Terrorisme : l’affaiblissement de Daesh “renforce” le risque d’attentat, assure François Molins

Interviewé dans "Le Monde" ce 2 septembre, le procureur de la République de Paris fait par ailleurs l'inventaire des mesures prises par la justice pour prévenir une menace terroriste de plus en plus forte.

François Molins fait état d'environ "2.000 Français impliqués, c’est-à-dire partis, en transit ou souhaitant se rendre en Syrie, dont environ 700 sont sur zone". Ce dernier souligne également l'évolution fulgurante du nombre de procédures : "26" en 2013 contre "324 dossiers" à ce jour. Sur ces 324 dossiers, seuls "25" sont "jugés ou en attente de jugement". Par ailleurs, "982 individus font ou ont fait l’objet d’enquêtes judiciaires pour du terrorisme islamiste", d'après les chiffres du parquet de Paris. Parmi eux, "280 sont aujourd’hui mis en examen", dont "167 sont en détention". Sur ces 982 individus, "577" autres "font l’objet d’un mandat de recherche ou d’un mandat d’arrêt".

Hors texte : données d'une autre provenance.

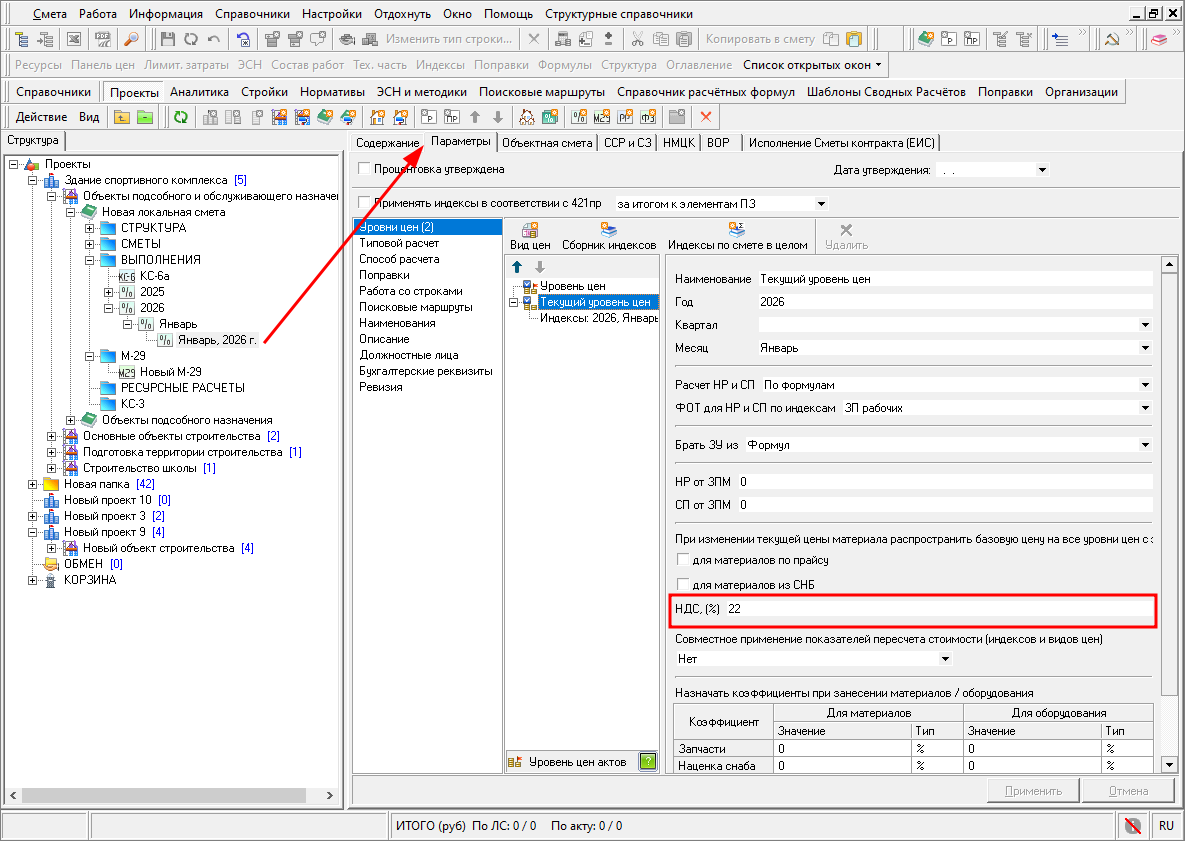Open the Месяц dropdown showing Январь
This screenshot has height=841, width=1185.
pyautogui.click(x=1144, y=348)
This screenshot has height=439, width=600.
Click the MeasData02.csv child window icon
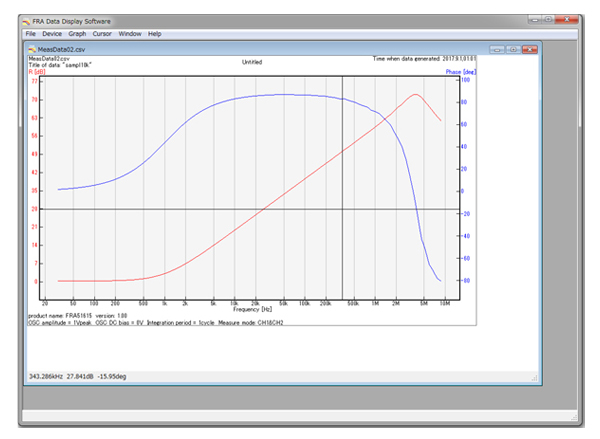coord(33,49)
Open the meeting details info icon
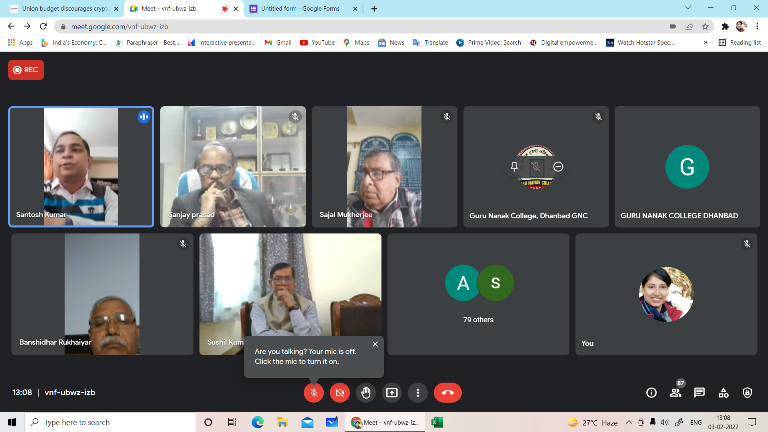The width and height of the screenshot is (768, 432). pos(651,393)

Une attention accrue envers les femmes et les enfants radicalisés

Le procureur de la République met l'accent sur la présence, de plus en plus forte, de femmes dans les rangs des organisations terroristes - "des centaines de femmes", dit-il, dont il faut anticiper le retour de Syrie, parfois avec des enfants. "À ce jour, 59 ont été mises en examen pour des faits de terrorisme, dont 18 sont détenues", explique François Molins. Dans son entretien, le procureur reconnaît que le parquet de Paris pensait au départ "que les femmes suivaient leur mari et se cantonnaient à des tâches ménagères en Syrie". Mais leur rôle est devenu clé au sein de certaines organisations. En conséquence, elles sont aujourd'hui "systématiquement interpellées à leur retour et placées en garde à vue", assure François Molins.

Pour les mineurs, parfois nés sur place, souvent lourdement endoctrinés, "la loi prévoit de privilégier l'approche éducative", affirme-t-il. Lorsque la détention est jugée nécessaire,la loi du 21 juillet "allonge la durée de détention provisoire des mineurs de un à deux ans". Chez ces jeunes, la justice constate "une accélération des dossiers de jeunes filles mineures, avec des profils très inquiétants", "parfois à l’origine de projets terroristes (…) très aboutis", affirme François Molins. Les combattants de moins de 18 ans sont "une petite vingtaine" selon la Direction générale de la Sécurité intérieure (DGSI), qui précise que "certains sont morts au combat". "Trente-cinq mineurs sont aujourd’hui mis en examen", dont 9 sont détenus. Par ailleurs, "plusieurs" procédures, "à Paris" et "en province" selon le procureur, ont été ouvertes depuis la loi du 3 juin relative à la consultation de sites djihadistes.